Excerpted passage
________________________________________

Highlights
- A2 Milk sees steady revenue and profit growth with robust ROE.
- Woolworths holds strong market share, but shows low recent ROE.
- Both companies remain key players within the ASX200 index.
Two prominent names on the ASX200 index — The a2 Milk Company Ltd (A2M) and Woolworths Group Ltd (WOW) — are drawing market attention with their distinct business strengths and recent share price movements.
A2 Milk (ASX:A2M)
A2 Milk has seen its share price climb 39.0% since the start of 2025. Established in New Zealand in 2000, the company focuses on dairy products that contain only the A2 protein type, marketed under its signature “a2” brand. A2 Milk collaborates with certified dairy farms across Australia and relies on Synlait Milk in New Zealand to manufacture its instant formula products.
The company’s appeal lies in its health-focused offering, especially for those with digestive sensitivity to standard milk.

________________________________________

Questions to answer
1. Retype the part of the A2 Milk and Woolworths article between "- Both companies" and "to standard milk.", inclusive.
2. Write the next part of the A2 Milk and Woolworths article, beginning after its final sentence.
These lines are drawn from a source unrelated to the A2 Milk and Woolworths article.

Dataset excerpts
________________________________________

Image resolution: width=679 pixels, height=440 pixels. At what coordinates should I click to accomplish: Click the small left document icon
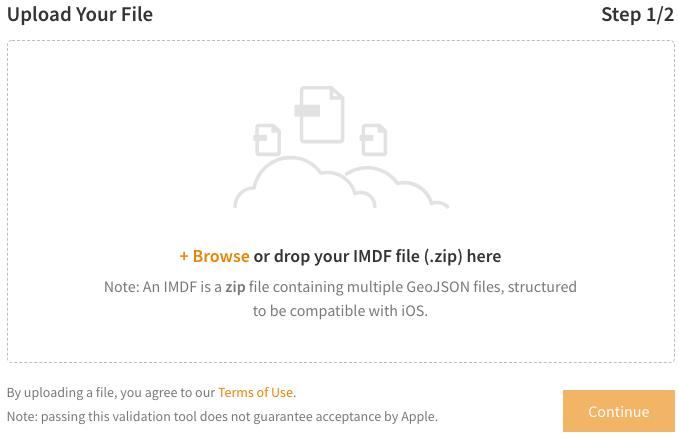[x=267, y=140]
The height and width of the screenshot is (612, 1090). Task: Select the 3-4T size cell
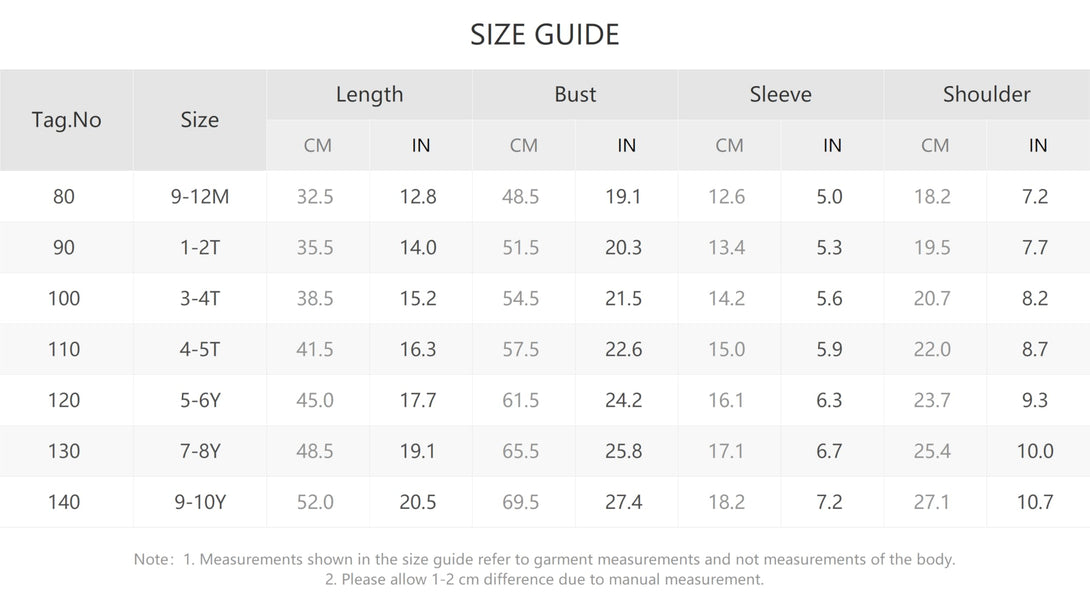(x=200, y=298)
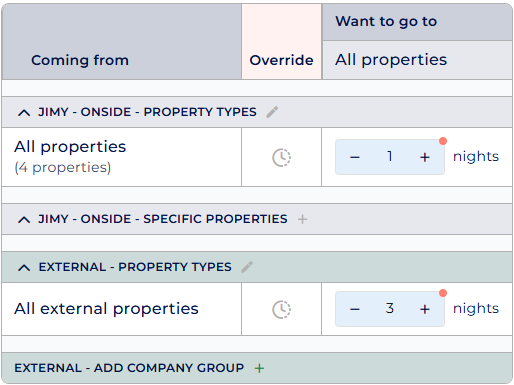Increase nights for All external properties
514x385 pixels.
pyautogui.click(x=425, y=309)
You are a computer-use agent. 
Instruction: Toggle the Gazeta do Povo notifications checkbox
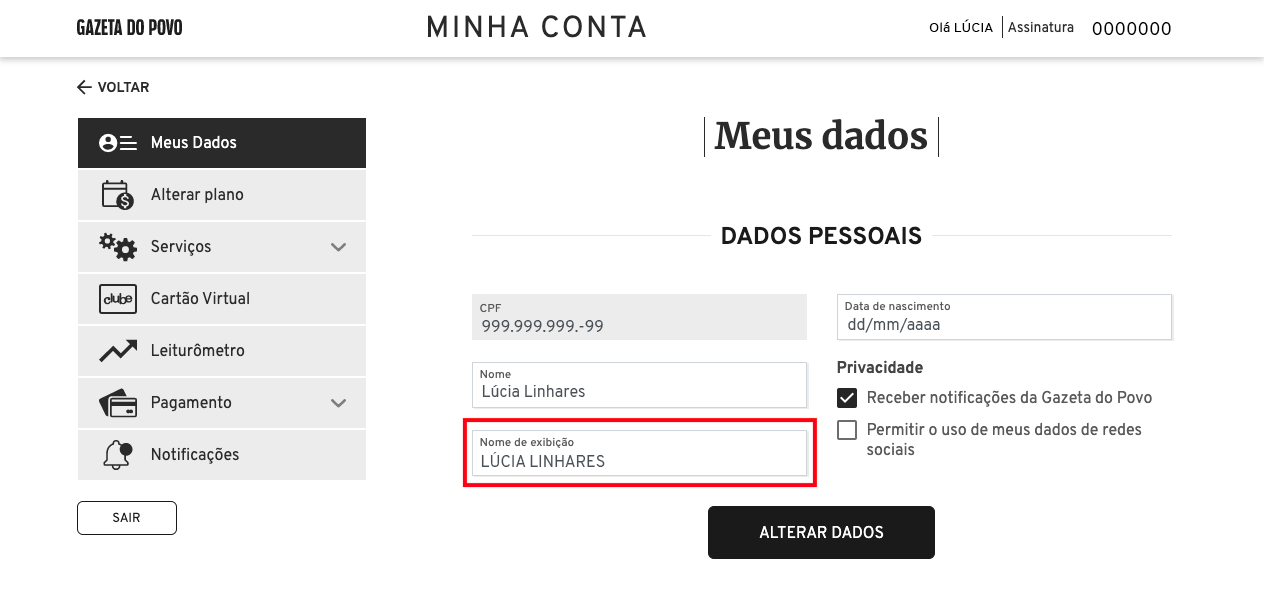coord(847,397)
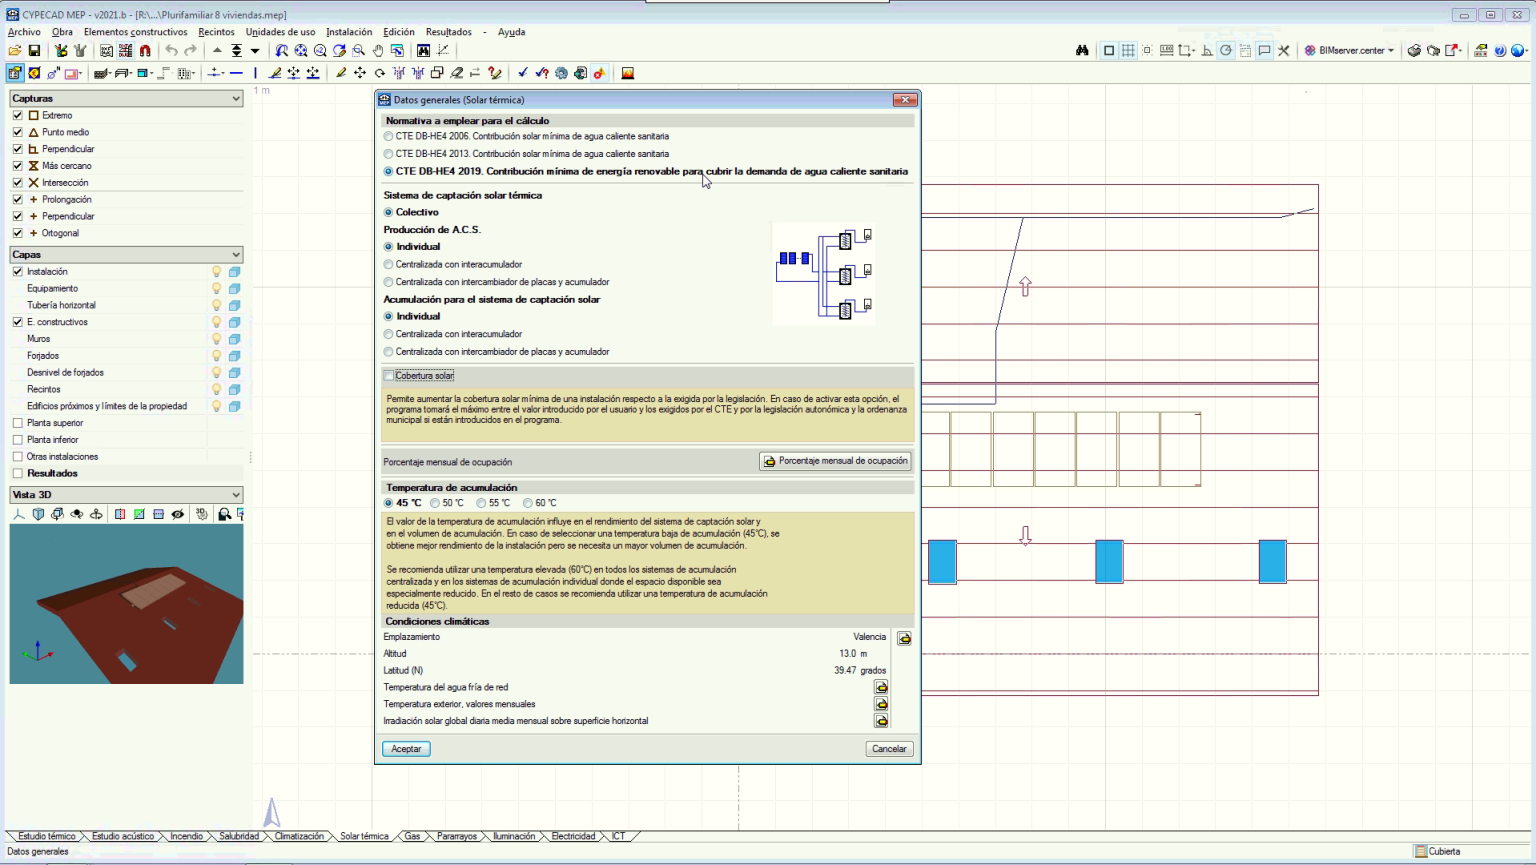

________________________________________

Answers given
1.
- Both companies remain key players within the ASX200 index.
Two prominent names on the ASX200 index — The a2 Milk Company Ltd (A2M) and Woolworths Group Ltd (WOW) — are drawing market attention with their distinct business strengths and recent share price movements.
A2 Milk (ASX:A2M)
A2 Milk has seen its share price climb 39.0% since the start of 2025. Established in New Zealand in 2000, the company focuses on dairy products that contain only the A2 protein type, marketed under its signature “a2” brand. A2 Milk collaborates with certified dairy farms across Australia and relies on Synlait Milk in New Zealand to manufacture its instant formula products.
The company’s appeal lies in its health-focused offering, especially for those with digestive sensitivity to standard milk.

2.
A look into financials reveals promising trends. Since FY21, revenue has increased at an annual rate of 11.6%, reaching $1,673 million in FY24. Net profit more than doubled during this period, from $81 million to $168 million. The company has maintained a healthy return on equity (ROE) of 12.8%, reflecting effective capital utilisation — a valuable indicator when analysing growth-oriented players on the ASX200 index.
Woolworths (ASX:WOW)
Woolworths, one of Australia’s largest retailers, operates a vast network of over 3,000 stores and employs more than 100,000 people. Its operations span across supermarkets, discount stores under the Big W banner, and B2B segments such as foodservice distribution through PFD. Despite diversification, grocery retail remains its dominant revenue stream, with a market share exceeding 35%.
WOW has traditionally attracted those seeking steady income through ASX dividend stocks, thanks to its consistent fully franked payouts. From 2020 to FY24, the company delivered an average dividend yield of 2.9%. These features position Woolworths as a defensive stock — a key trait during economic slowdowns.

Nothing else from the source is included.